[BEGIN Material for this task]

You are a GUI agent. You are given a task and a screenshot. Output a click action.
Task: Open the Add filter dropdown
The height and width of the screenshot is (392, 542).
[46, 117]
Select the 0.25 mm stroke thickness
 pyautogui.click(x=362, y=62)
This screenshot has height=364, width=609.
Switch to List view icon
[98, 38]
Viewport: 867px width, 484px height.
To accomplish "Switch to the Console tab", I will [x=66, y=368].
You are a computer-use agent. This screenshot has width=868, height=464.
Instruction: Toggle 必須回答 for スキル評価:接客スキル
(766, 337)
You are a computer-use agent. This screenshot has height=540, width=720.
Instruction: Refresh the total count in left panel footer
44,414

[END Material for this task]
[BEGIN Material for this task]

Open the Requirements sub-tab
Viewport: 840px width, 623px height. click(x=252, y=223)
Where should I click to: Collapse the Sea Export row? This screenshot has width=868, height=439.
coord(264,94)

[END Material for this task]
[BEGIN Material for this task]

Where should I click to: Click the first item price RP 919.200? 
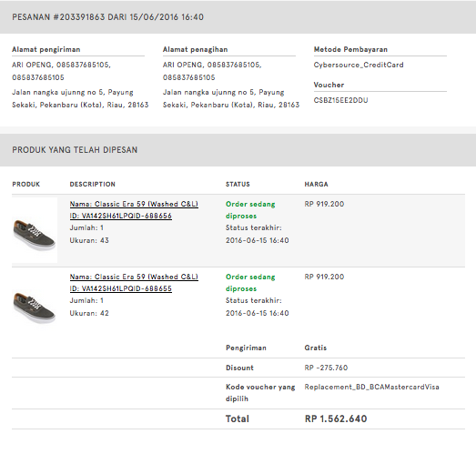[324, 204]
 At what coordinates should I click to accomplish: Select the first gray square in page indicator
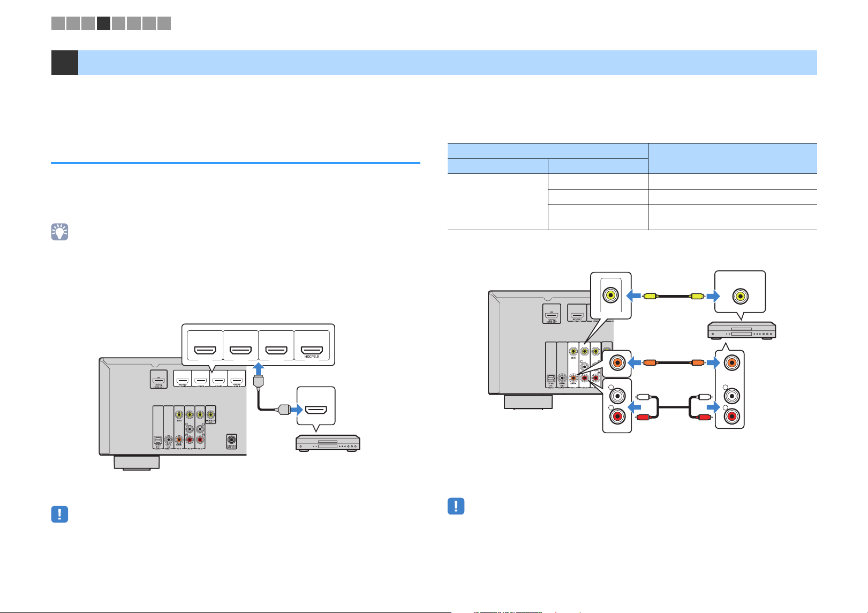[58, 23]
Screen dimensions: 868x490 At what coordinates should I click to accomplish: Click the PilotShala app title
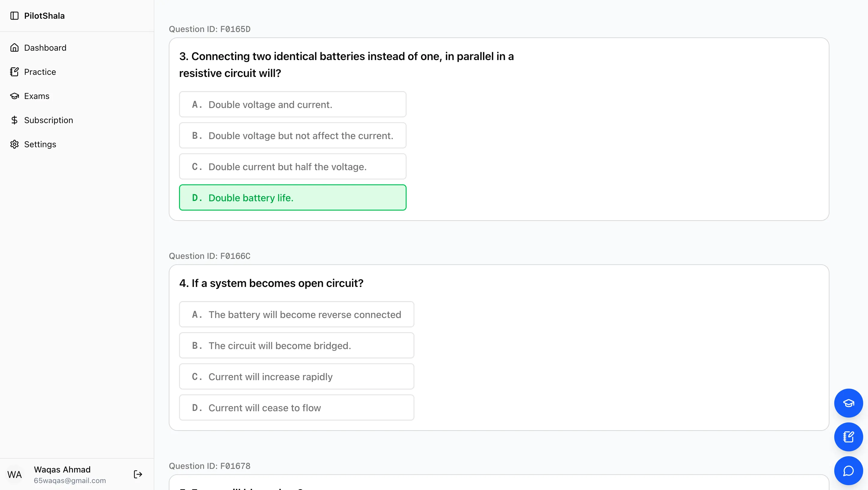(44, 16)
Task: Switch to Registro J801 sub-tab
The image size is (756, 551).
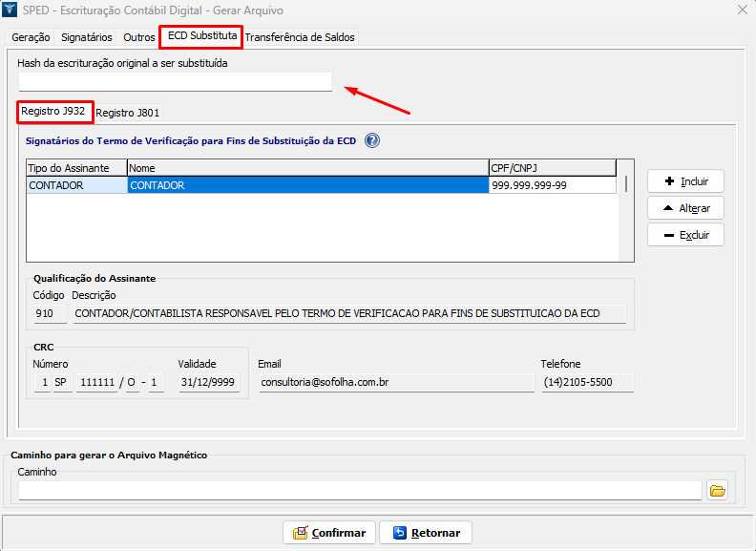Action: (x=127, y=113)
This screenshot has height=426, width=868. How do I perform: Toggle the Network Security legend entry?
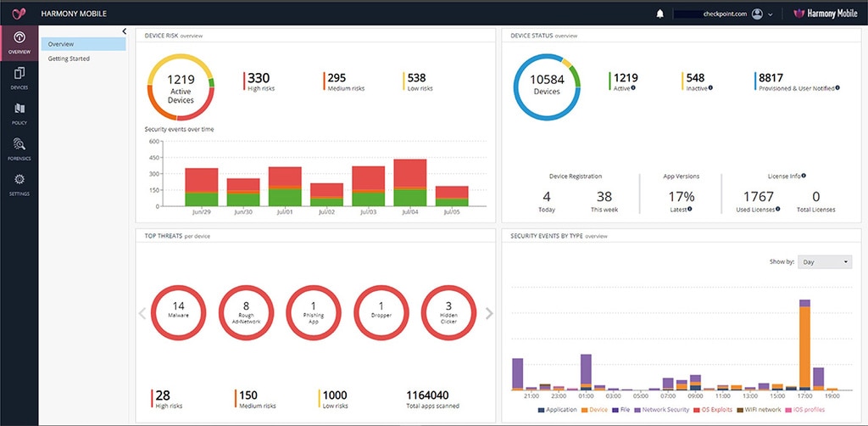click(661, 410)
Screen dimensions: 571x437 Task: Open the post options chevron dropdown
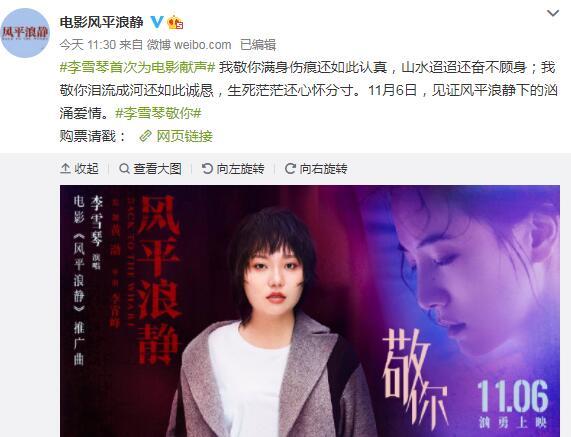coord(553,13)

[END Material for this task]

Can you swap "gray" for "blue" and repeat everything from the line containing "Where should I click to: Click" down to the line containing "Action: (x=127, y=113)", changing nothing else and leaving out the pictures?

◆ Response to the task
Where should I click to: Click the first item price RP 919.200? 
[324, 204]
 At what coordinates should I click to accomplish: Select the first blue square in page indicator
[58, 23]
Screen dimensions: 868x490 At what coordinates should I click to accomplish: Click the PilotShala app title
(44, 16)
Task: Switch to Registro J801 sub-tab
The image size is (756, 551).
Action: (x=127, y=113)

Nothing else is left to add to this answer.